Here is a proof for the $\;\subseteq\;$ part, which goes back to the definitions and then uses predicate logic.

We start at the left hand side, and try to see which elements $\;y\;$ are in that set: for all $\;y\;$,

\begin{align} & y \in f[C] \setminus f [D] \\ \equiv & \;\;\;\;\;\text{"definition of $\;\setminus\;$"} \\ & y \in f[C] \;\land\; y \not\in f [D] \\ \equiv & \;\;\;\;\;\text{"definition of $\;\cdot[\cdot]\;$, twice"} \\ & \langle \exists x : f(x) = y : x \in C \rangle \;\land\; \lnot \langle \exists x : f(x) = y : x \in D \rangle \\ \equiv & \;\;\;\;\;\text{"DeMorgan"} \\ (*) \;\;\; \phantom\equiv & \langle \exists x : f(x) = y : x \in C \rangle \;\land\; \langle \forall x : f(x) = y : x \not\in D \rangle \\ \equiv & \;\;\;\;\;\text{"logic: use $\;\langle \forall x : f(x) = y : x \not\in D \rangle\;$ on other side of $\;\land\;$:} \\ & \;\;\;\;\;\phantom{\text{"}}\text{when simplifying $\;P\;$ in $\;P \land Q\;$ we may assume $\;Q\;$} \\ & \;\;\;\;\;\phantom{\text{"}}\text{-- to bring $\;C\;$ and $\;D\;$ together as in our goal"} \\ & \langle \exists x : f(x) = y : x \in C \land x \not\in D \rangle \;\land\; \langle \forall x : f(x) = y : x \not\in D \rangle \\ \Rightarrow & \;\;\;\;\;\text{"logic: weaken using $\;P \land Q \;\Rightarrow\; P\;$} \\ & \;\;\;\;\;\phantom{\text{"}}\text{-- the right hand part isn't needed anymore"} \\ (**) \;\;\; \phantom\equiv & \langle \exists x : f(x) = y : x \in C \land x \not\in D \rangle \\ \equiv & \;\;\;\;\;\text{"definition of $\;\setminus\;$"} \\ & \langle \exists x : f(x) = y : x \in C \setminus D \rangle \\ \equiv & \;\;\;\;\;\text{"definition of $\;\cdot[\cdot]\;$"} \\ & y \in f[C \setminus D] \end{align} By the definition of $\;\subseteq\;$ this proves $\;f[C] \setminus f [D] \;\subseteq\; f[C \setminus D]\;$.

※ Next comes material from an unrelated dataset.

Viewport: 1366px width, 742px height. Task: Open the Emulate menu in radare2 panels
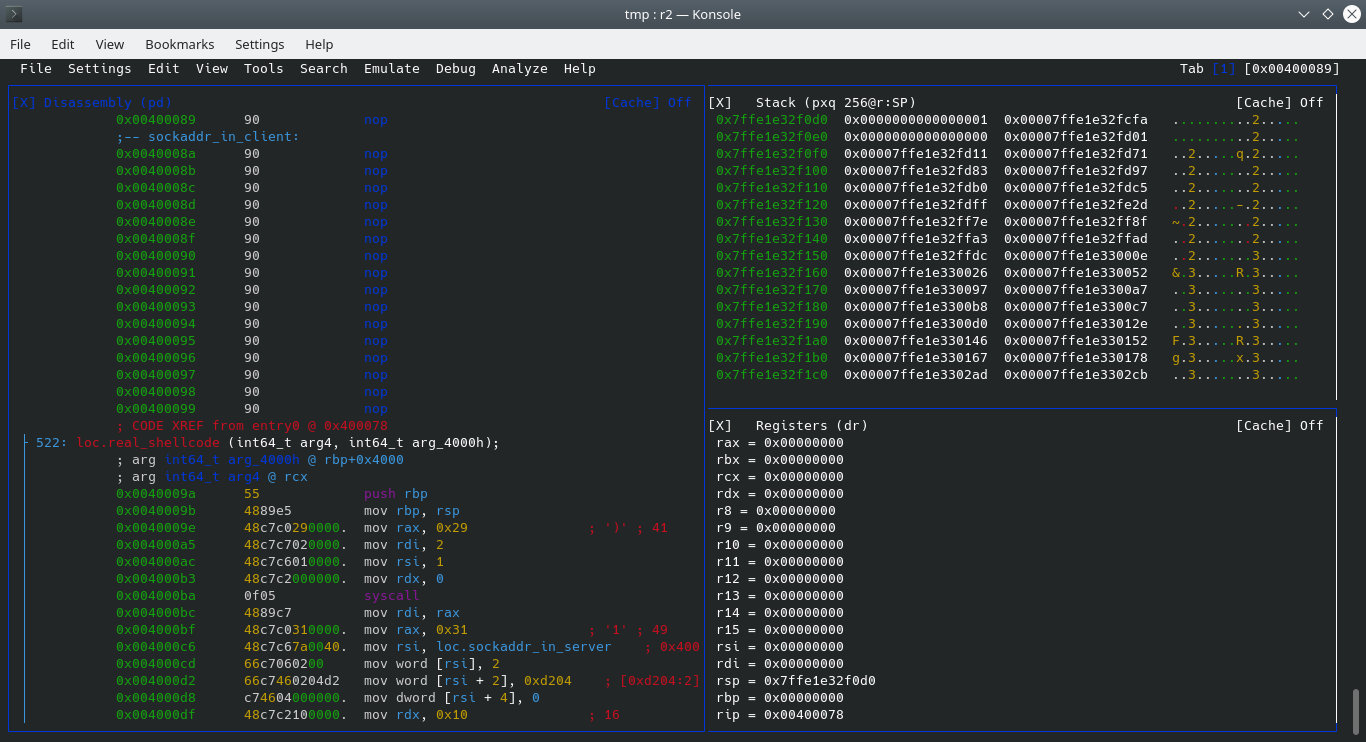pos(391,68)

Finally, to find a counterexample for the $\;=\;$ part, find $\;f,C,D\;$ for which the $\;\Rightarrow\;$ step above cannot be reversed.

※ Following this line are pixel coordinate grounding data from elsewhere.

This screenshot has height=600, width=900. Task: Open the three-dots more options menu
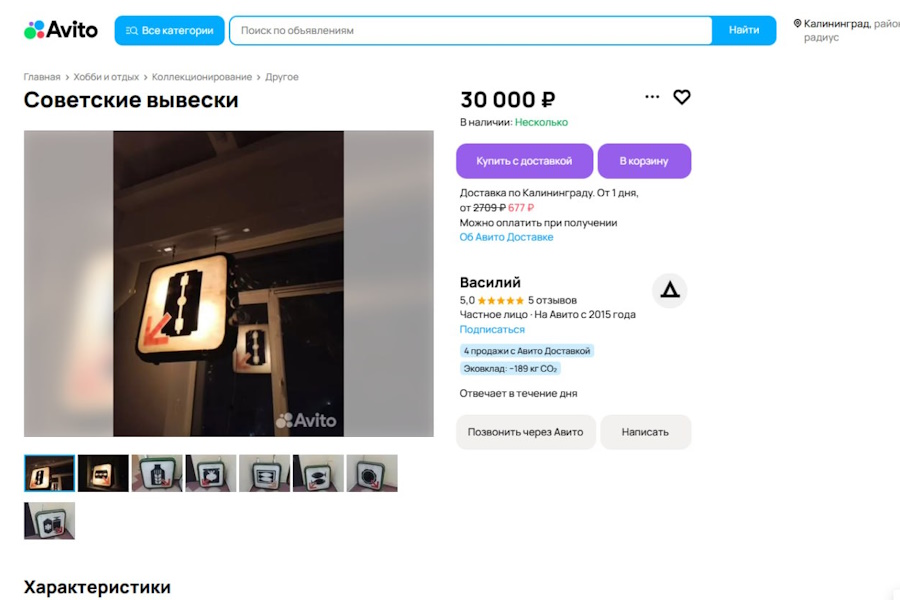tap(652, 97)
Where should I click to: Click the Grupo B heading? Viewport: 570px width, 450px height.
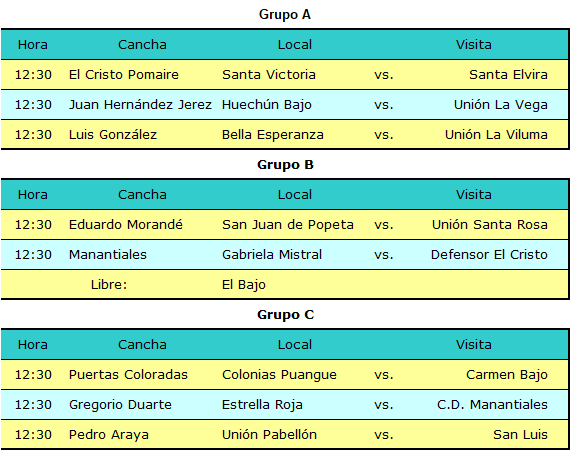coord(285,165)
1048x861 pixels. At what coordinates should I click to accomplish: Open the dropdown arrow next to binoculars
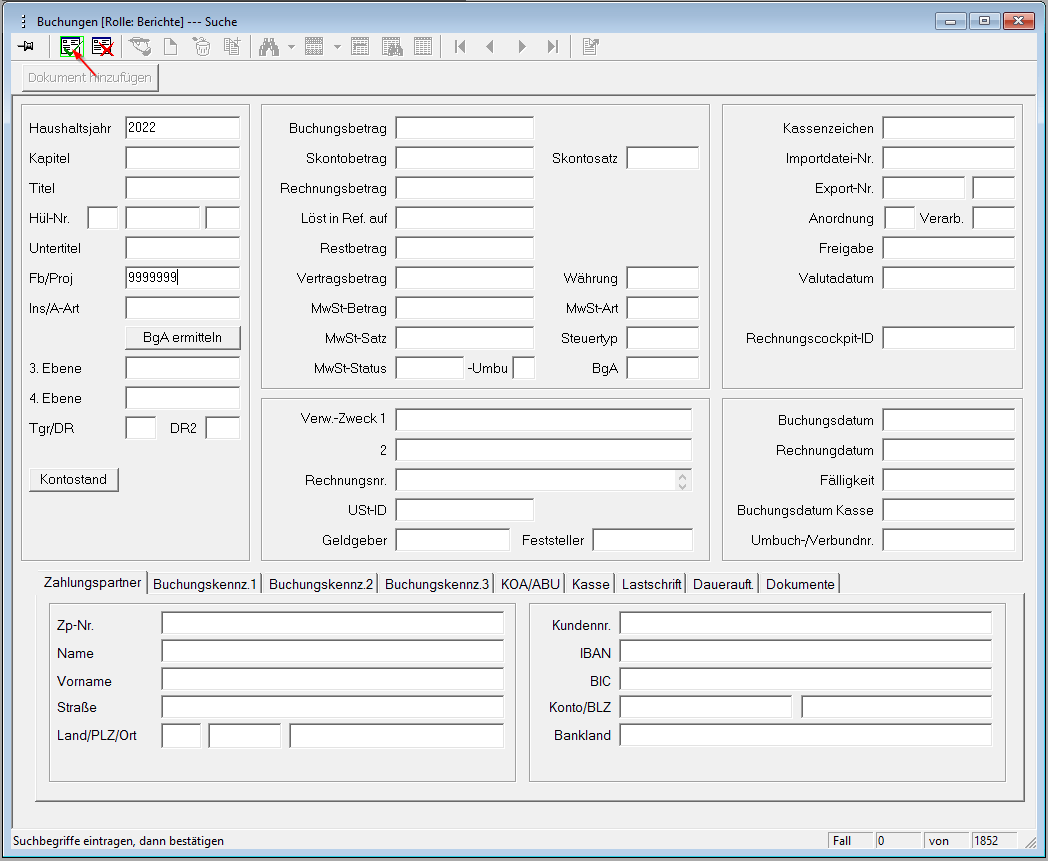pyautogui.click(x=291, y=47)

If you get stuck at $(*)$ and the two following steps are too magical, then you can also work from the other side until you reach $(**)$, and then (by the definition of $\;\subseteq\;$) you're left with proving $$ \langle \exists x : f(x) = y : x \in C \rangle \;\land\; \langle \forall x : f(x) = y : x \not\in D \rangle \;\Rightarrow\; \langle \exists x : f(x) = y : x \in C \land x \not\in D \rangle $$ Now it is hopefully easier to see why we need to bring $\;x \in C\;$ and $\;x \not\in D\;$ together.